The petitioner has also failed either to define or give any details in support of his contention regarding the testimony of his accomplices. The record reveals that the two principal prosecution witnesses against petitioner, Rinaldo and Palmieri, were his co-conspirators. There is no allegation in the petition that any government officials knowingly proffered perjured testimony or engaged in any other specified impropriety. Rinaldo and Palmieri had neither been joined as codefendants in this prosecution, nor had they, at th time of petitioner's trial, been sentenced as yet on charges to which they, at the time of petitioner's trial, been sentenced as yet on charges to which they had previously pleaded guilty in a state court. These facts, though, were known to petitioner's counsel and he commented on them in his closing argument to the jury. The petitioner has characterized the use of the testimony of Rinaldo and Palmieri as representing the "machination and manipulations of the State and Federal authorities;" but bald, unsupported assertions such as these and the ones made by petitioner in support of his contentions involving the adequacy of the interpretation facilities are insufficient as a matter of law to warrant relief under section 2255. Sanders v. United States, 373 U.S. 1, 19, 83 S. Ct. 1068, 10 L. Ed. 2d 148 (1963); United States v. Angelet, 255 F.2d 383 (2d Cir. 1958), Palmieri v. United States, 286 F. Supp. 520, 522 (S.D.N.Y.1968); United States v. Molino, 240 F. Supp. 332 (S.D.N.Y.1965); see Machibroda v. United States, 368 U.S. 487, 82 S. Ct. 510, 7 L. Ed. 2d 473 (1962).

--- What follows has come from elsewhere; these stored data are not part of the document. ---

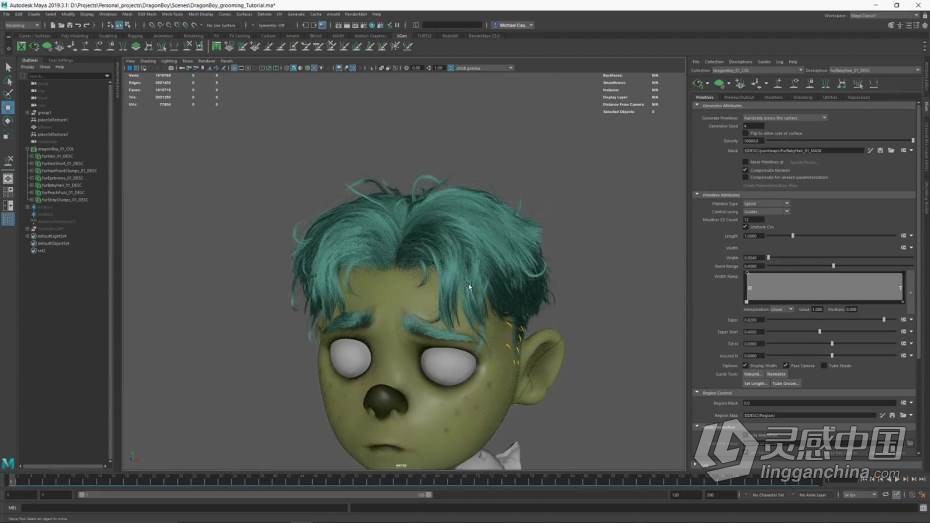The width and height of the screenshot is (930, 523).
Task: Uncheck the Face Camera option
Action: point(784,365)
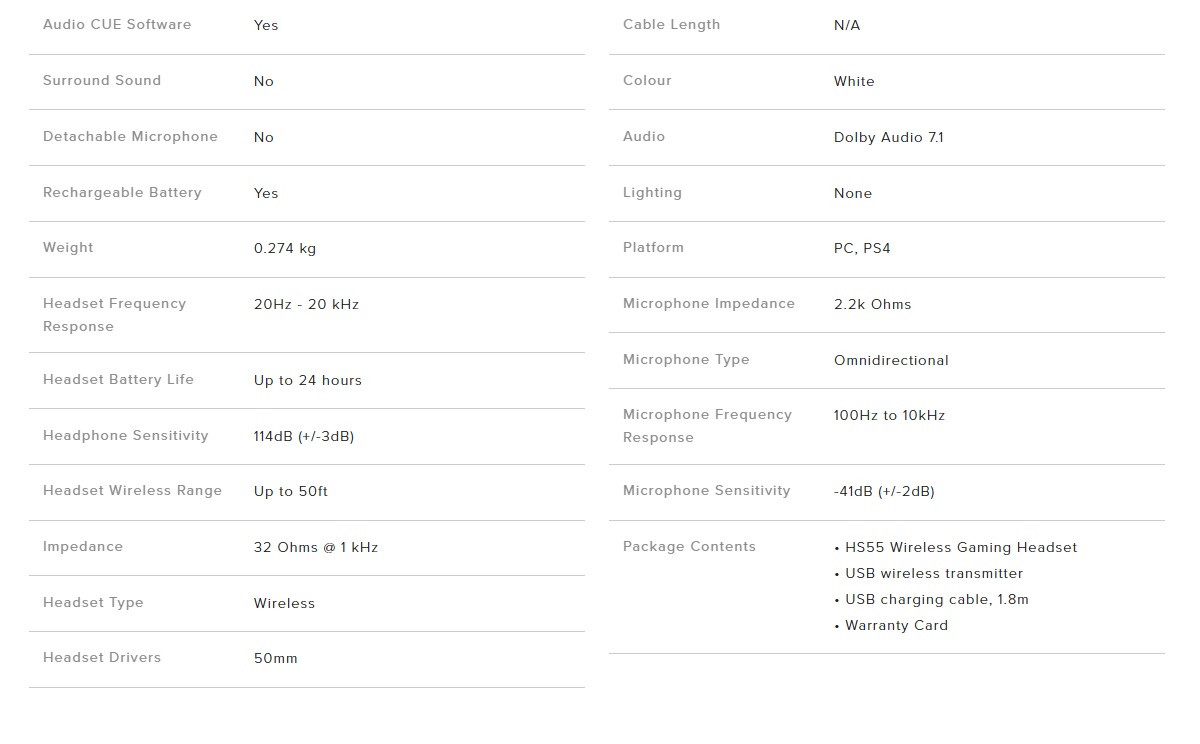Click the HS55 Wireless Gaming Headset item
Viewport: 1200px width, 744px height.
pyautogui.click(x=961, y=548)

Also with regard to the contentions relating to the adequacy of the interpretation facilities and the use of the testimony of co-conspirators, there is no indication that these matters could not have been raised on direct appeal, nor why they were not raised, if such was the case. Petitioner was fully represented by counsel both at trial and at appeal. The factual basis for these issues was certainly known to the petitioner and his counsel and this court is not aware of any change in the law with regard to these matters which could have affected a decision as to whether or not to appeal on these grounds. Petitioner cannot now use section 2255 as a device by which he can unjustifiably by-pass normal appellate procedures. Mirra v. United States, 379 F.2d 782, 786 (2d Cir. 1967), cert. denied 389 U.S. 1022, 88 S. Ct. 593, 19 L. Ed. 2d 667 (1967); Palmieri v. United States, supra, 286 F. Supp. at 523.
After careful consideration of the petitioner's motion, together with a review of the record of all the proceedings, this court concludes for the reasons stated that a hearing is not required. The petitioner has failed completely to demonstrate to the court that he is entitled to the relief he seeks. His motion is denied in all respects.